• _TASK GOAL_: Taking the line that contains "Given: Click the" as the start and the last line of the data as the end, repeat exactly every line in that span, but no pictures.
** Opening MATERIALS PROVIDED block **
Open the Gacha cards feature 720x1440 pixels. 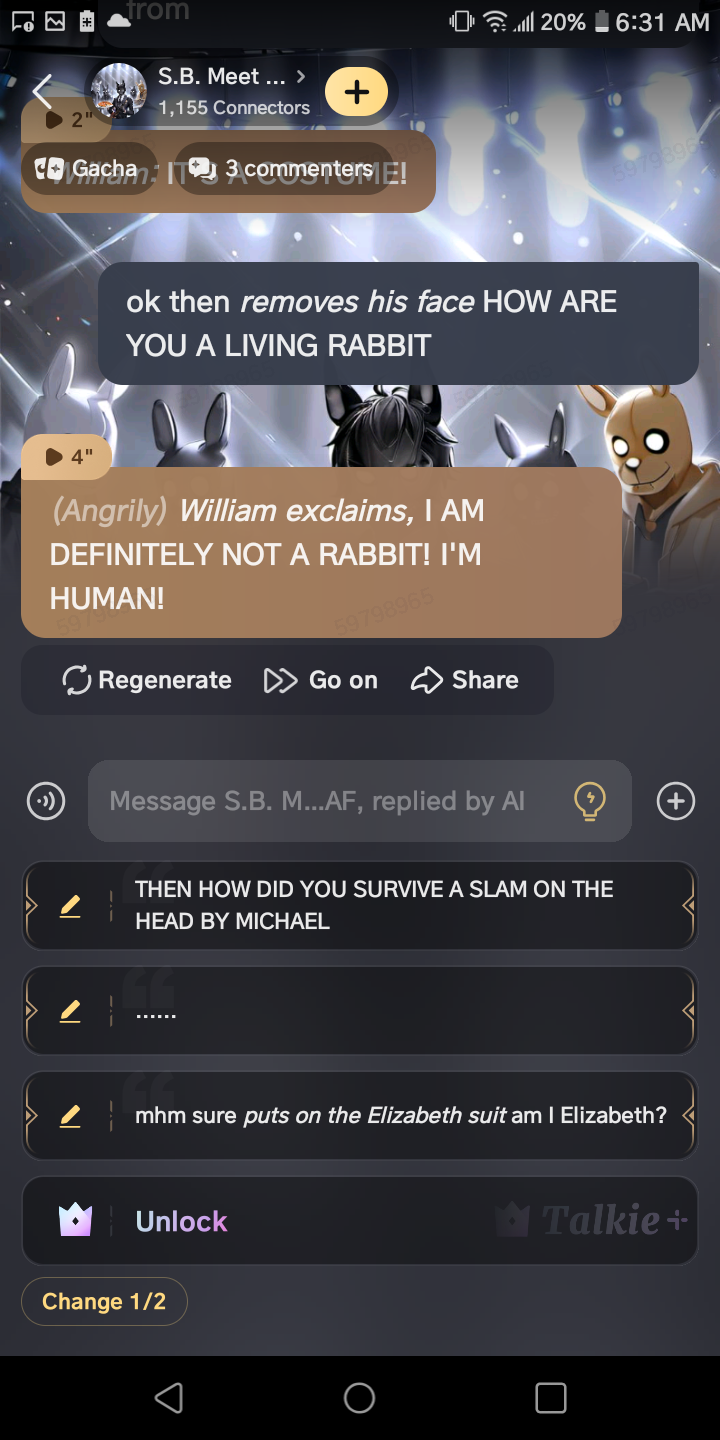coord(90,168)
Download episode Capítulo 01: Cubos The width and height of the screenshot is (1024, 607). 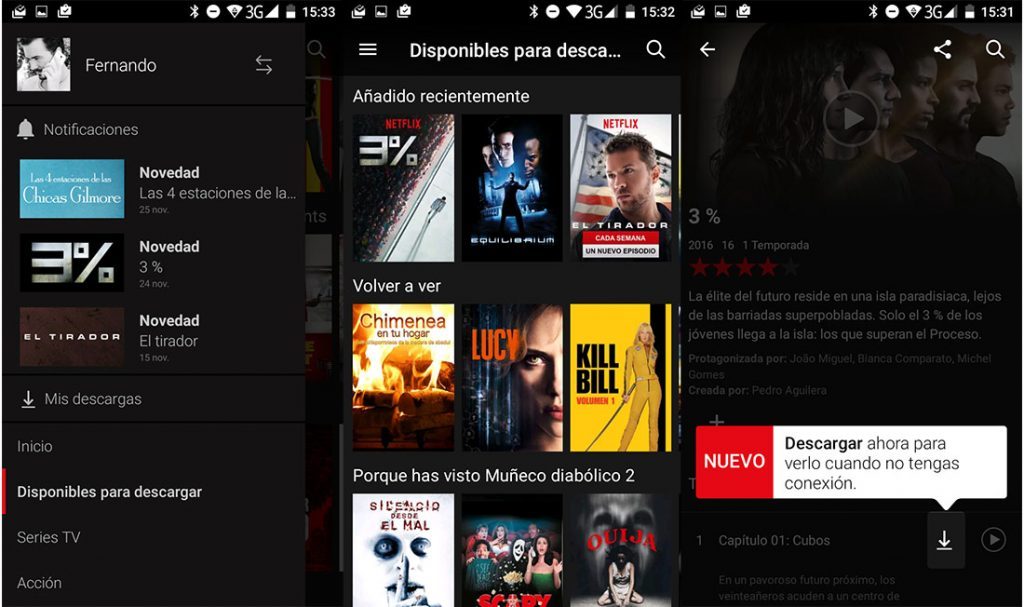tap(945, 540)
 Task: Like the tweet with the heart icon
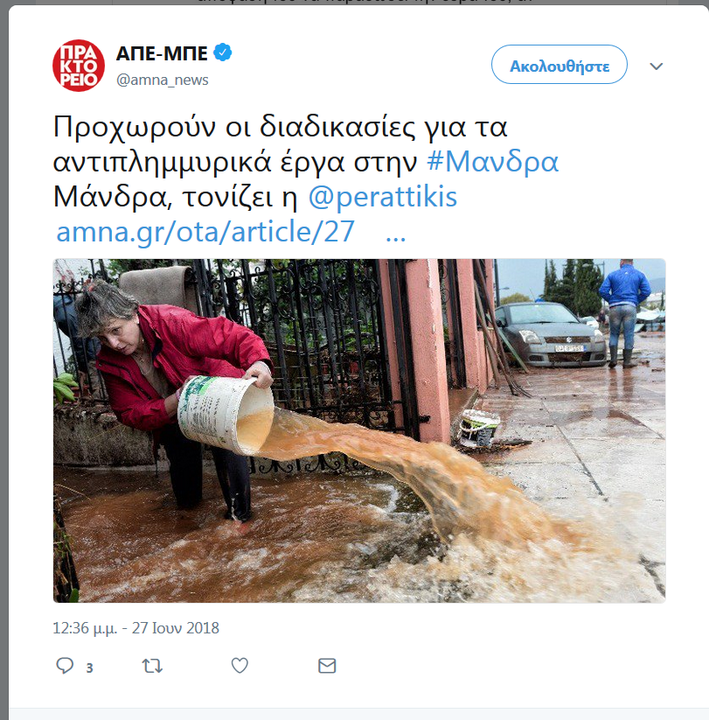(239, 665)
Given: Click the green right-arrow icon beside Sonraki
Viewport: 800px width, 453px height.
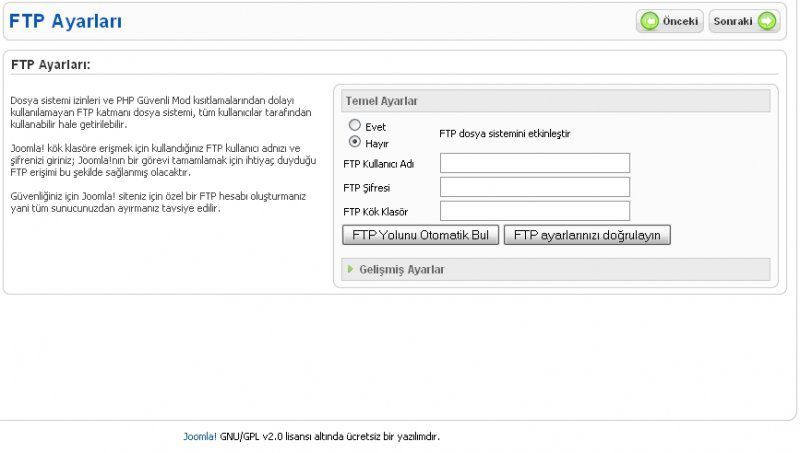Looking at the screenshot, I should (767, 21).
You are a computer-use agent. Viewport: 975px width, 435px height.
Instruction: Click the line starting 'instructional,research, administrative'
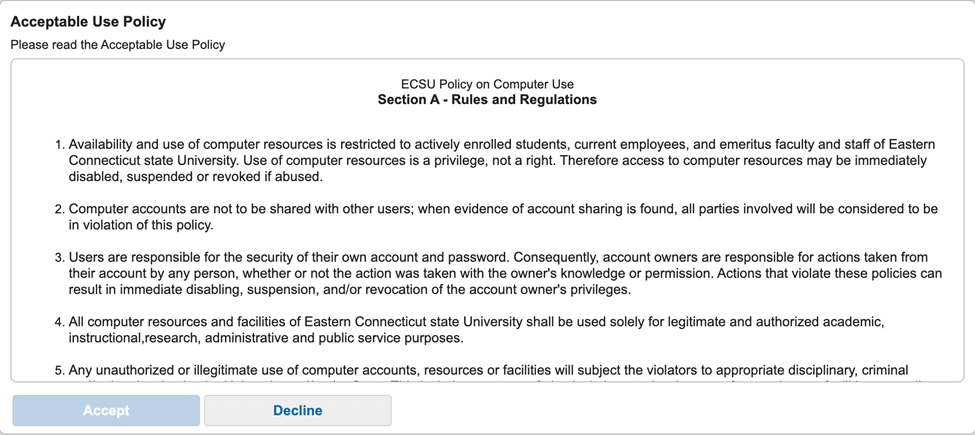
** Closing MATERIALS PROVIDED block **
• _YOUR RESPONSE_:
Given: Click the green right-arrow icon beside Sonraki
Viewport: 800px width, 453px height.
Looking at the screenshot, I should (767, 21).
You are a computer-use agent. Viewport: 975px width, 435px height.
Instruction: Click the line starting 'instructional,research, administrative'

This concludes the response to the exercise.